▸ Raw data:
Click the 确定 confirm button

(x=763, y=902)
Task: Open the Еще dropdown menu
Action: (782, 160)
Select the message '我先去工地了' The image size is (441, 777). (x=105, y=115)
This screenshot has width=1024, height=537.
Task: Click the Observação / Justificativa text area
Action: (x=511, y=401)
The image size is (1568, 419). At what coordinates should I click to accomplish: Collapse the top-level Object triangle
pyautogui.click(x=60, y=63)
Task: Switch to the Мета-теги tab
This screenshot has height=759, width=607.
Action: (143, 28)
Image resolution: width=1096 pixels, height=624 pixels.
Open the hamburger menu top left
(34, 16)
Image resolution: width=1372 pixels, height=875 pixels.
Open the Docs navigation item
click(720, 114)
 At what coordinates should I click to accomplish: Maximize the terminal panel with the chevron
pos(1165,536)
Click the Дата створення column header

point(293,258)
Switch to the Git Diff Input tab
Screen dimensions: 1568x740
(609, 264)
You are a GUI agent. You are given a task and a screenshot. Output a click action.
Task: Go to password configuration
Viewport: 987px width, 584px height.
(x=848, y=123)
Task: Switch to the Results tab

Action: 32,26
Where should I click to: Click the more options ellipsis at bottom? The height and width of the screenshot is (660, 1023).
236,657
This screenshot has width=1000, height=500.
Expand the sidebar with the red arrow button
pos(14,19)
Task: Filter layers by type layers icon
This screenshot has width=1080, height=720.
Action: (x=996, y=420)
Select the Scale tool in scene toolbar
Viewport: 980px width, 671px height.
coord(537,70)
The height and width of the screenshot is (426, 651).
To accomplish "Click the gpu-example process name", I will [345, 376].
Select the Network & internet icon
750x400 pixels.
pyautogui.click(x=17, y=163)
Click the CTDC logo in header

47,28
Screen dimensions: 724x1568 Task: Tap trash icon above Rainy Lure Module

▸ Exercise: Line by line, set down the material exactly as given.

▸ Answer box:
Click the 确定 confirm button

(x=763, y=902)
Task: Open the Еще dropdown menu
Action: (782, 160)
Select the message '我先去工地了' The image size is (441, 777). (x=105, y=115)
This screenshot has width=1024, height=537.
Task: Click the Observação / Justificativa text area
Action: (x=511, y=401)
The image size is (1568, 419). At what coordinates should I click to accomplish: Collapse the top-level Object triangle
pyautogui.click(x=60, y=63)
Task: Switch to the Мета-теги tab
This screenshot has height=759, width=607.
Action: (143, 28)
Image resolution: width=1096 pixels, height=624 pixels.
Open the hamburger menu top left
(34, 16)
Image resolution: width=1372 pixels, height=875 pixels.
Open the Docs navigation item
click(720, 114)
 At what coordinates should I click to accomplish: Maximize the terminal panel with the chevron
pos(1165,536)
Click the Дата створення column header

point(293,258)
Switch to the Git Diff Input tab
Screen dimensions: 1568x740
(609, 264)
You are a GUI agent. You are given a task and a screenshot. Output a click action.
Task: Go to password configuration
Viewport: 987px width, 584px height.
(x=848, y=123)
Task: Switch to the Results tab

Action: 32,26
Where should I click to: Click the more options ellipsis at bottom? The height and width of the screenshot is (660, 1023).
236,657
This screenshot has width=1000, height=500.
Expand the sidebar with the red arrow button
pos(14,19)
Task: Filter layers by type layers icon
This screenshot has width=1080, height=720.
Action: (x=996, y=420)
Select the Scale tool in scene toolbar
Viewport: 980px width, 671px height.
coord(537,70)
The height and width of the screenshot is (426, 651).
To accomplish "Click the gpu-example process name", I will [345, 376].
Select the Network & internet icon
750x400 pixels.
pyautogui.click(x=17, y=163)
Click the CTDC logo in header

47,28
Screen dimensions: 724x1568 Task: Tap trash icon above Rainy Lure Module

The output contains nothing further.